In the facts and circumstances of this case therefore, there is no ground made out for any interference by this court in the orders of the Ld. CMM, South dated 19.05.2018 by exercise of its revisionary powers, the revision petition is accordingly dismissed.
(emphasis supplied)
4. The learned senior counsel for the petitioner submitted that sufficient material exists for allowing the application under Section 156(3) of the CrPC and the Courts below have not adequately considered the documents relied upon by the petitioner.
5. He submitted that the learned Courts below failed to consider that the police officials did not discharge their obligation to register the case despite the fact that the averments made in the complaint disclose commission of cognizable offences. He submitted that the judgment in the case of Lalita Kumari v. Govt. of U.P. : (2014) 2 SCC 1 support the case of the petitioner.
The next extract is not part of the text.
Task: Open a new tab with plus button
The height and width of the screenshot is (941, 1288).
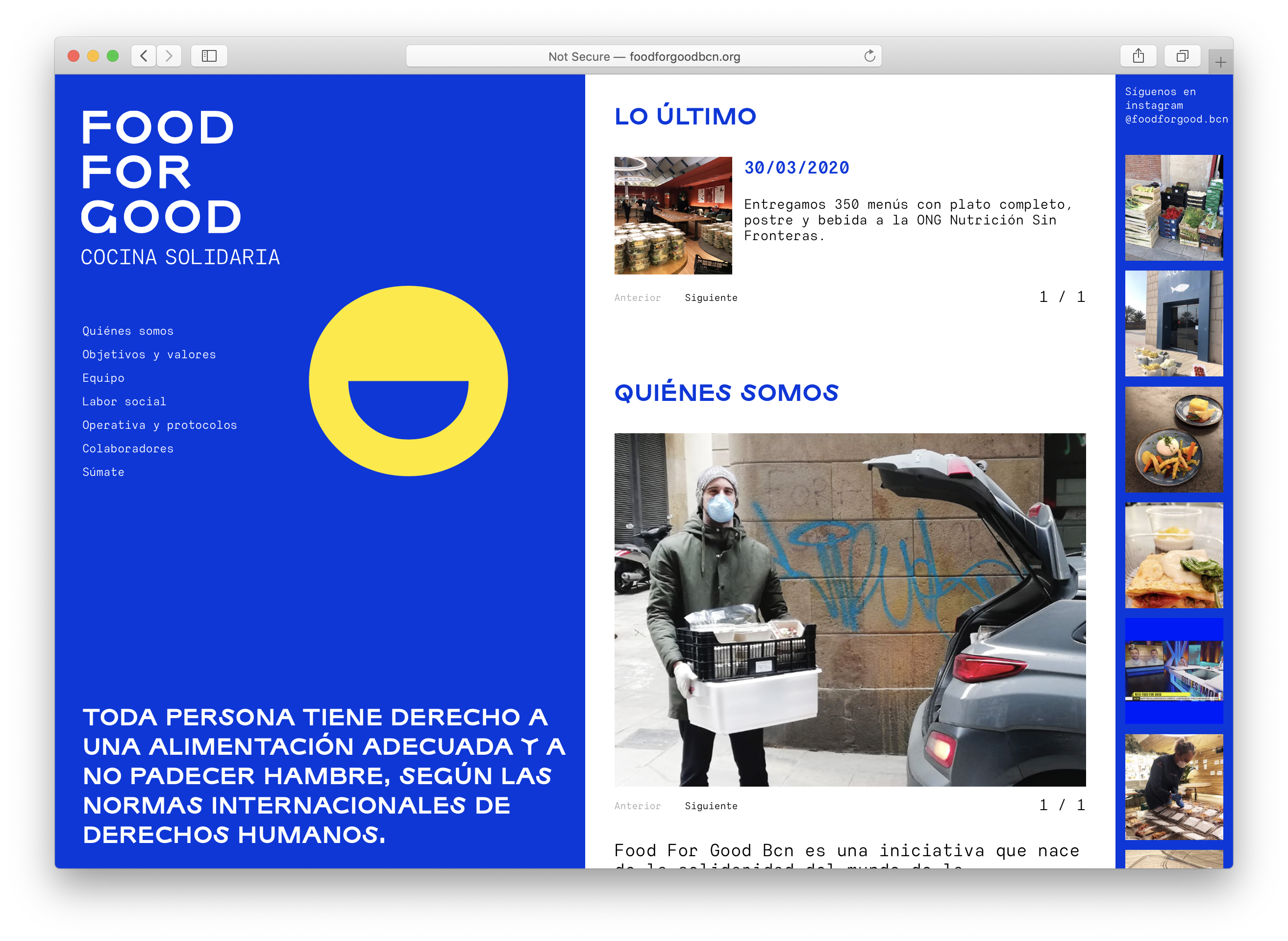Action: pos(1220,62)
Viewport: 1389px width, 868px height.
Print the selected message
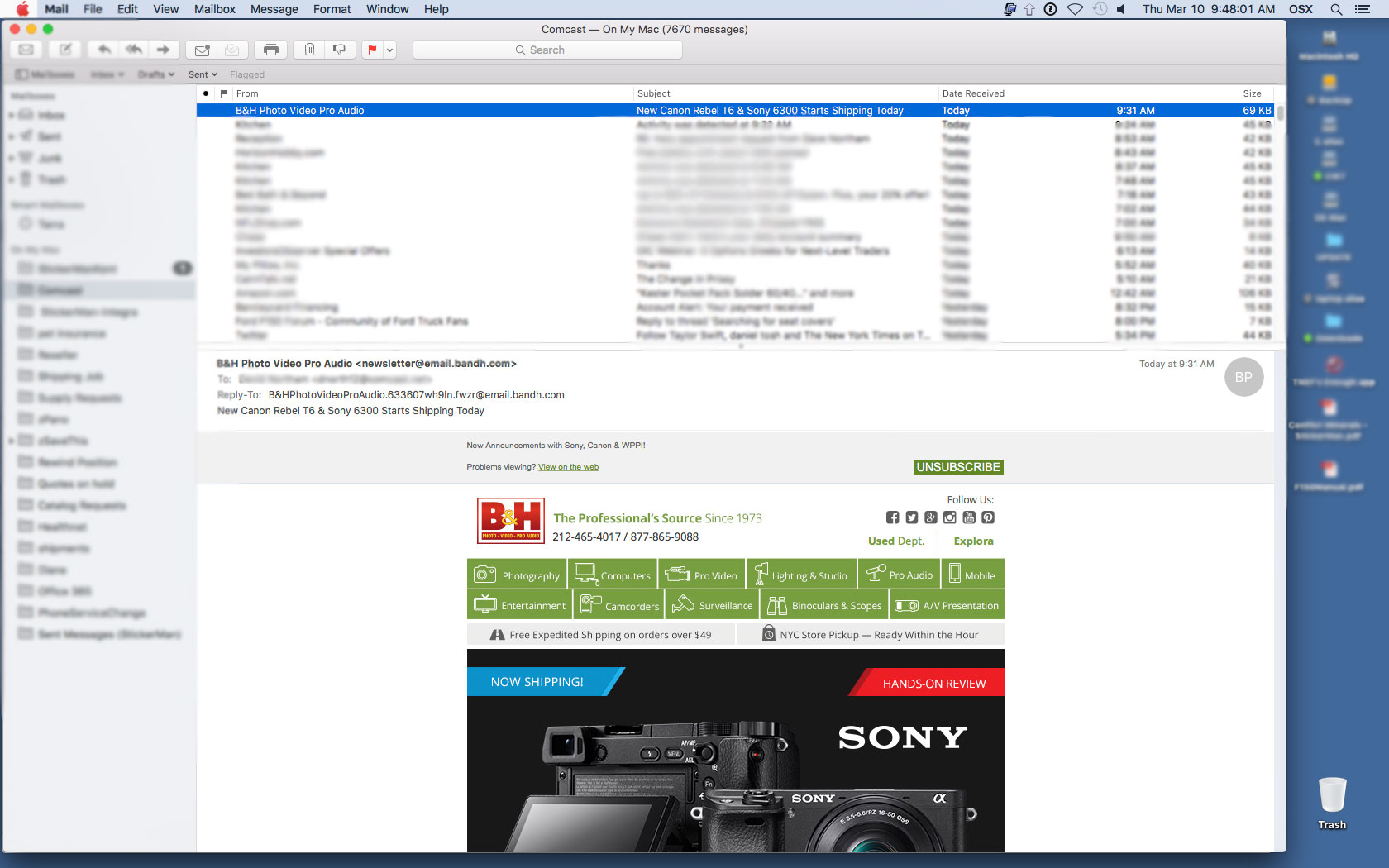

6. He submitted that the allegation disclosing a civil dispute, by itself, cannot be a ground to hold that criminal proceeding should not be allowed to continue. He further submitted that simply because arbitral proceedings as well as proceedings under NI Act are underway between the parties, it cannot be said that civil proceedings are the only remedy available with the respondents.
7. He submitted that the learned Trial Court has erroneously observed that the dispute between the parties is civil in nature merely because the dispute arises out of agreements between the parties. He submitted that if the said proposition is accepted, then there can be no FIR where money is parted pursuant to an agreement, even if the intention of the party at the time of entering into the agreement is dishonest.
8. He submitted that in the present case, it is evident that it was the intention of the accused persons to cheat the complainant from the very start and the conspiracy to cheat the complainant started when it was offered a piece of land at Kaushalpura and induced the petitioner to enter into the Joint Venture Agreement.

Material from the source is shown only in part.